Brent futures have since eased, to below $110, after the United States and allies announced plans to release stocks from strategic reserves.
Before the Ukraine crisis, Russia supplied 15% of China’s oil imports – half of that via the East Siberian and Atasu-Alashankou pipelines and the rest by tankers from its Black Sea, Baltic Sea and Far East ports.
Unipec, the trading arm of Sinopec and a leading Russian oil buyer, has warned its global teams at regular internal meetings in recent weeks against the risks of dealing with Russian oil.
“The message and tone are clear – risk control and compliance comes before profits,” said one of the sources who was briefed on the meetings.
“Although Russian oil is hugely discounted, there are many issues like securing shipping insurance and payment snags.”
Another of the sources, with a refinery that regularly processes Russian crude, said his plant was told by Unipec to find replacement to maintain normal operations.
‘No More Russian Oil’
“Beyond shipments that have arrived in March and due to arrive in April, there will be no more Russian oil going forward,” this source said.
Unipec loaded 500,000 tonnes of Urals from Russia’s Baltic ports in March, the highest volume in months, supplied by Surgutneftegaz on spot and under a Rosneft export tender that Unipec won for loadings between September 2021 and March 2022, according to traders and shipping data.
Its latest Urals deals will be two April-loading shipments totalling 200,000 tonnes from Russian producer Surgutneftegaz, said two traders with knowledge of the deals.
In contrast, India has so far booked at least 14 million barrels, or about 2 million tonnes, of Russian oil since February 24, versus nearly 16 million barrels in all of 2021, according to Reuters calculations.
Other state buyers – PetroChina, CNOOC and Sinochem – have shunned Russia’s Eastern Siberia Pacific Ocean (ESPO) blend for May loading, sources said.
Sinopec is facing payment problems even for deals agreed earlier as risk-averse state banks look to scale down financing Russian oil-related deals, the second source said.
‘Teapots’ Keep Deals Under Wraps
Sanction worries have driven some independent refiners known as “teapots”, once a dynamic group of customers consuming about a third of China’s Russian oil imports, to fly under the radar.
“ESPO trading was really slow and secretive.
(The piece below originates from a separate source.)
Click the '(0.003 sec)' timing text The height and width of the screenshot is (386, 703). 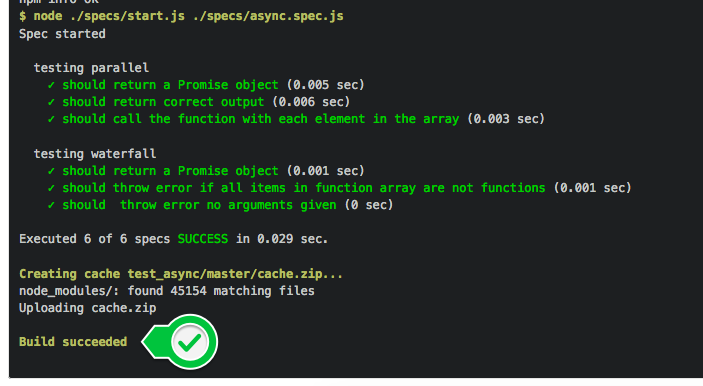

Some deals are being done, but details are kept under wraps. No one wants to be seen buying Russian oil in public,” a regular ESPO dealer said.
To keep oil flowing, these nimble refiners are deploying alternative payment mechanisms such as cash transfer, paying after cargo is delivered and using Chinese currency.
Russian suppliers – Rosneft, Surgutneftegaz and Gazprom Neft, and independent producers represented by Swiss trader Paramount Energy – are expected to ship a record 3.3 million tonnes of ESPO from Kozmino port in May.